NEW YORK (GenomeWeb) – Canadian researchers have published the latest proof of principle for a method that they think will help increase the accuracy and decrease the cost of methylation-specific sequencing tests being developed for early cancer detection.
With their method, called cfMeDIP-Seq, (cell-free methylated DNA immunoprecipitation and high-throughput sequencing), the investigators from Princess Margaret Cancer Centre and the University of Toronto believe they have hit on a unique approach not just in sequence analysis, but also at a more fundamental, or technical level.
Although there are now numerous academic groups and companies planning to launch clinical tests in this vein, much work so far has relied on bisulfite conversion methods which are the mainstay of epigenetic sequencing.

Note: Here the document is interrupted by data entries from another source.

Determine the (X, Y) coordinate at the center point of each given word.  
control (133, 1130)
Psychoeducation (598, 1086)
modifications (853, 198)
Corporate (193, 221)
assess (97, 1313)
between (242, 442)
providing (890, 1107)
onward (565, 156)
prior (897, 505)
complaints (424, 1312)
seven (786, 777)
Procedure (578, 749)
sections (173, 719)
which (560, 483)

And various groups have sought to distinguish themselves based on methods for analyzing the resulting data and training algorithms that can pick out cancer cases from non-cancer cases.
Daniel De Carvalho, a senior scientist at Princess Margaret Cancer Centre, and lead author of the study published in Nature last week, said that the problem that methylation solves for liquid biopsy — the needle in the haystack, or signal-to-noise issue posed by the scarcity of recurrent cancer mutations and their low levels compared to background normal DNA — ironically rears its head again because of the nature of traditional bisulfite-based sequencing methods.
"Bisulfite conversion is the gold standard in tissue," he said. "But it’s a chemical modification, and you destroy [a large amount] of the DNA."
That's not a problem with tissue, he said, because you have samples with high fractions of tumor cells. But in a blood sample, especially one in which you are trying to find the first hint of an occult cancer, you have precious little tumor DNA present.
A second issue, De Carvalho said, is that whenever bisulfite conversion fails, it produces noise. You can reduce this by doing a harsher process, but then you lose even more DNA, so you face a tradeoff between reducing background noise and maintaining sensitivity.
He and his colleagues' method also addresses the more basic issue that most of genomic DNA is useless for methylation analysis because it doesn't host any CpG sites, which wastes reads and increases cost.
"You are spending a lot to get a little," De Carvalho said. As a result, while whole-genome bisulfite sequencing is being used by companies like Grail in discovery efforts, the cost and efficiency challenges involved have led other groups and companies to focus on identifying predefined epigenetic signatures that can be assayed using PCR.
The cfMeDIP–seq method is optimized from an existing low-input MeDIP-seq protocol, and retains the open-endedness of sequencing, avoiding the predetermination of PCR, while reducing cost and increasing sensitivity through enrichment of a sample for CpG-rich fragments.
According to De Carvalho, the major development described in the new study is a way to do immunoprecipitation of CPG sites using the low DNA volumes present in a blood sample. This allows them to pull down all methylated DNA, leaving the rest of the genome behind, and then to sequence much more efficiently.
Since the technique works on low-input samples and is cheap compared to whole-genome bisulfite sequencing, you can perform it on biobanked samples, and a lot of them at that, he said. This is what he and his colleagues did in their study, using machine learning to generate a classifier that could distinguish cancer samples from non-cancer samples.
Importantly, he said, it looks like generating a classifier from blood samples themselves more accurately predicts cancer than using methylation signals gleaned from tumor tissue datasets, which some previous tests have done.
In the study, the Toronto team conducted a variety of experiments showing that their approach can detect methylation patterns that distinguish individuals with cancer from those without, including a study of 24 early-stage pancreatic cancer patients and healthy controls, and another examination of 388 samples from seven tumor types.
After training on a test set of samples and then applying the resulting classifier to a separate validation set in this multi-cancer cohort, the authors reported that they could achieve areas under the receiver operating curve of up to 0.98 in distinguishing AML, 0.92 in distinguishing pancreatic cancer, 0.97 for lung cancer, and 0.96 for picking out healthy controls.
"Notably, performance was similar between early- and late-stage samples, suggesting applicability to the detection of early-stage cancers," authors added.
Moving forward, De Carvalho said that the group is open to collaboration with other academic groups and with commercial entities, but has not announced any specific next steps.
On the research side, he said that the team plans to follow up the current study with an analysis of population data from large health study cohorts, which will provide a bridge to future prospective validation.
"Because we can do this with low input, and it's more cost effective, we can access these samples from studies of hundreds of thousands of people followed over many years," he said. "We know which person did develop cancer and which did not, and we can test samples from before their diagnosis," to help refine the specificity of the classifier even further.